1867 painting by Pierre-Auguste Renoir

Diana (Diane chasseresse) is a painting from 1867 by the French painter Pierre-Auguste Renoir. It is thought to depict the painter's lover Lise Tréhot as the Roman goddess Diana, although the exact identification of the model in the painting is disputed by art historians.

==Subject and composition==
The subject is Diana from Roman mythology in her capacity as a huntress. The nude goddess sits on a large stone with her right foot on an elevated perch. Her stretched arms lean on her bow. Below her is a deer with its neck pierced by an arrow.

The painting began as a nude study with a posed model in a studio. It follows the conventions of academic art as typified by the Salon at the time. The model was Renoir's mistress and recurring model Lise Tréhot. According to the painter, he added the attributes of Diana because "the picture was considered pretty improper", and turning it into a mythological subject would make it more acceptable. Details such as the blood coming from the deer's mouth and the moss on the rock's surface, as well as the use of a palette knife to apply paint, show influences from the Realist painter Gustave Courbet. The bright green colours and red accents are however more reminiscent of the Impressionism Renoir would become associated with a few years later.

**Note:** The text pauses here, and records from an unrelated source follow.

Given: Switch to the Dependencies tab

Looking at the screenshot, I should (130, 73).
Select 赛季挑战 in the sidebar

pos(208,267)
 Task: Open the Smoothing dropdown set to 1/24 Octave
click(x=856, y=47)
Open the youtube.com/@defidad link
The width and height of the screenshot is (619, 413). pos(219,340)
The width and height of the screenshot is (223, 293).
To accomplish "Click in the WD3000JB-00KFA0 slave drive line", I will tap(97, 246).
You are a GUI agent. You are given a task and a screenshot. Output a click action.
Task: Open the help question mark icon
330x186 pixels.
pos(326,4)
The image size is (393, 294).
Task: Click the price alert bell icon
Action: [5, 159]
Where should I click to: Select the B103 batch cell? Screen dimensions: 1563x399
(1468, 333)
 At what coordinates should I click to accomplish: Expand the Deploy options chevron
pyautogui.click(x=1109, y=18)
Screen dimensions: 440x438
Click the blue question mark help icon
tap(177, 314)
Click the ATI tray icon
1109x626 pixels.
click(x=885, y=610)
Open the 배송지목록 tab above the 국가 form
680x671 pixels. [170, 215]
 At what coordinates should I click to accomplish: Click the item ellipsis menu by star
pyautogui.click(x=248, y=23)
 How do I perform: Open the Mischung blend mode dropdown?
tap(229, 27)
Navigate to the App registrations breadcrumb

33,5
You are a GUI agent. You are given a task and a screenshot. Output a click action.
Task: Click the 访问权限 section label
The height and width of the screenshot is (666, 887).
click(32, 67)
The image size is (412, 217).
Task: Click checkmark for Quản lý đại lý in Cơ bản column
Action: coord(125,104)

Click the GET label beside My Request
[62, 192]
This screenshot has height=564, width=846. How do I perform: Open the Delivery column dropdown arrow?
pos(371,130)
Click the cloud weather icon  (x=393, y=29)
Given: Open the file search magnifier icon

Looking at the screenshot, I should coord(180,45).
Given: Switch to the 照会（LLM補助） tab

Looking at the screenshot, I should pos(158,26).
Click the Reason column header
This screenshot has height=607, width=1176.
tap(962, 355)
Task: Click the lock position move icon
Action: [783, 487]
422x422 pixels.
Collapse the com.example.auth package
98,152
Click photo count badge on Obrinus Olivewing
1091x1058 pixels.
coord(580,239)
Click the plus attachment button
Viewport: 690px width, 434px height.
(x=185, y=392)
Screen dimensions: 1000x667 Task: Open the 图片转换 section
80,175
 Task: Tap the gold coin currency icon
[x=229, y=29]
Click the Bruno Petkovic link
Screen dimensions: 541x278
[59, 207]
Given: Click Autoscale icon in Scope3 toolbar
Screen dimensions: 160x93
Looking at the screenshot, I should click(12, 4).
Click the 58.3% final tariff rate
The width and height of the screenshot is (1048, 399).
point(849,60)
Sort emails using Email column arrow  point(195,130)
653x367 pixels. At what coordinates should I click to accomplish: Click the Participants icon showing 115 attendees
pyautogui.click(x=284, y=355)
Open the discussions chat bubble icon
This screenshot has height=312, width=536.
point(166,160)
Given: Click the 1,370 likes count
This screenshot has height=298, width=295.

Although Tréhot is generally accepted to be the model, the art historian Michael F. Zimmermann said in 2012 that it is "probably not" her. Curator Sylvie Patry of the Musée d'Orsay also questions whether Tréhot is the model in the painting.

==Provenance==
The painting was submitted to the Salon of 1867 but was rejected. Renoir had previously exhibited a painting at the Salon of 1864 although he destroyed it after the exhibition closed. In 1868 his Portrait of Lise was accepted to the Salon of 1868. Diana was in private collections until 1963 when Chester Dale, who had bought it in 1933 from Etienne Bignou, bequeathed it to the National Gallery of Art in Washington, D.C. It is on view in the museum's West Building, Main Floor – Gallery 90.

==Reception==
Peter H. Feist has called the painting "a beautifully accurate nude, without the coarseness of Courbet's Bathers 14 years before" and "far more healthy and realistic than—as Zola put it—the pampered, lustful nudes, powdered with rice flour, of the fashionable painters of that time".